Kakek berputra 6 orang dan bercucu 9 orang ini tidak sendiri, dia datang bersama sandaran hati yang membangun rumah tangga sejak 50 tahun yang silam, di daerah Gamping, Sleman, Yogyakarta. Dengan kursi roda, dia dorong istrinya Ngadinah yang lebih muda 3 tahun dengan dirinya, ke Embarkasi Haji Donohudan, Boyolali untuk cek masuk pemberangkatan haji.
Keduanya menjadi satu rombongan Kloter 27 bersama jamaah haji asal Sleman, sebanyak 350an calon jamaah haji. Ditengah keriuhan aula utama Embarkasi haji Donohudan, Wiyono mengisahkan kronologi dirinya hingga memenuhi panggilan Allah ke Baitullah, Makkah Al Mukaromah.
“Itu cuma panggilan Allah, saya kan penganggur. Dulu saya tani penggarap sawah,” ujar Wiyono mengawali mengingat niatnya berhaji, Jumat (4/8/2017).
Tahun 2010, sebagai seorang petani sawah yang memegang keimanan, Wiyono sangat berharap bisa menjalankan ibadah ke lima dalam rukun Islam. Jalan satu-satunya untuk mendaftar biaya haji yang mencapai 25 juta rupiah per orang kala itu, dia jual sawah miliknya. Tak ingin kehilangan mata pencaharian sebagai petani, Wiyono pun membeli kembali sawah meski ukurannya tidak sebesar miliknya dahulu.
“Alhamdulillah, saya belikan lagi dan sisanya saya daftarkan untuk haji berdua sama istri saya. 50 juta berdua,” katanya mengenang.
Sesekali Wiyono melihat istrinya yang hanya bersandar di atas kursi roda. Ngadinah pun membalas pandangan suaminya dengan senyuman mesra, memang tak secantik kala pertama berjumpa. Tapi kesabaran Wiyono menemani istri dalam kondisi jompo tak menyurutkan niat berangkat ke Makkah, Arab Saudi.
“Sudah dua tahun yang lalu, istri saya sakit lemah jantung. Sampai sekarang kontrol rutin tiap bulan. Ya ini karena kehendak Allah, kita menjalankan saja,” kata Wiyono diiringi tawa kecil seakan menahan air mata.
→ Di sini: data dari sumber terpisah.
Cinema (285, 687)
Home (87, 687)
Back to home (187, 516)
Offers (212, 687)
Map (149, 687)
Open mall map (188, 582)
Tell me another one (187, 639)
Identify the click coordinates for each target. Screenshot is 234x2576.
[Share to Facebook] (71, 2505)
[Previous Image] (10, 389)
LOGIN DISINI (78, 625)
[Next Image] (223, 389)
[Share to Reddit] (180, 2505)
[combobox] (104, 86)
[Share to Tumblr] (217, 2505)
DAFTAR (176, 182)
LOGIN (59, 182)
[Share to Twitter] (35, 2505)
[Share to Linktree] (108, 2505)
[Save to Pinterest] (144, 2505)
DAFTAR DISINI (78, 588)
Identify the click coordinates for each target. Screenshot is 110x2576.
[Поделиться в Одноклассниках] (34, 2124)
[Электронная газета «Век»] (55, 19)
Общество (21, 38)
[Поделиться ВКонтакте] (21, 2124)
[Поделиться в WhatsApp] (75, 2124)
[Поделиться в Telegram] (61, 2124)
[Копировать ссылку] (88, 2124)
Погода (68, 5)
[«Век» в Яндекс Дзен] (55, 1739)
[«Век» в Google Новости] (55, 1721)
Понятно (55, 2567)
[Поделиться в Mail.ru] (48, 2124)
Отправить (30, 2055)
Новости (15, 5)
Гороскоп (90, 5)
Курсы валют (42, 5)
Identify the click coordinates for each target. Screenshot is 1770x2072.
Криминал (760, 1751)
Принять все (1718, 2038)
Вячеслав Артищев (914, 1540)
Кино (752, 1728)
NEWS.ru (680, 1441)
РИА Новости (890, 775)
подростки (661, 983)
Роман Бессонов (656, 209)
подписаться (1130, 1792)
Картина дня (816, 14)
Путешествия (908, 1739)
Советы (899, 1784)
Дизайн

Kondisi istri Wiyono memang tak sesempurna dua tahun yang silam. Ingatan memori sudah berkurang, tetapi keputusan memenuhi panggilan Allah tak menyurutkan semangat keduanya. Kalaupun ini menjadi akhir hidupnya, setidaknya Wiyono dan Ngadinah dalam kondisi menghadap Allah di tempat suci Makkah.
“Ya harus semangat, kita sudah menunggu 7 tahun, ayo berangkat, sudah dipanggil Allah. Cuma maaf ya, ininya sudah terbolak-balik, insyaAllah saya siap menemani istri saya,” pungkas Wiyono sambil menghampiri istrinya mengajak berpoto. [SY]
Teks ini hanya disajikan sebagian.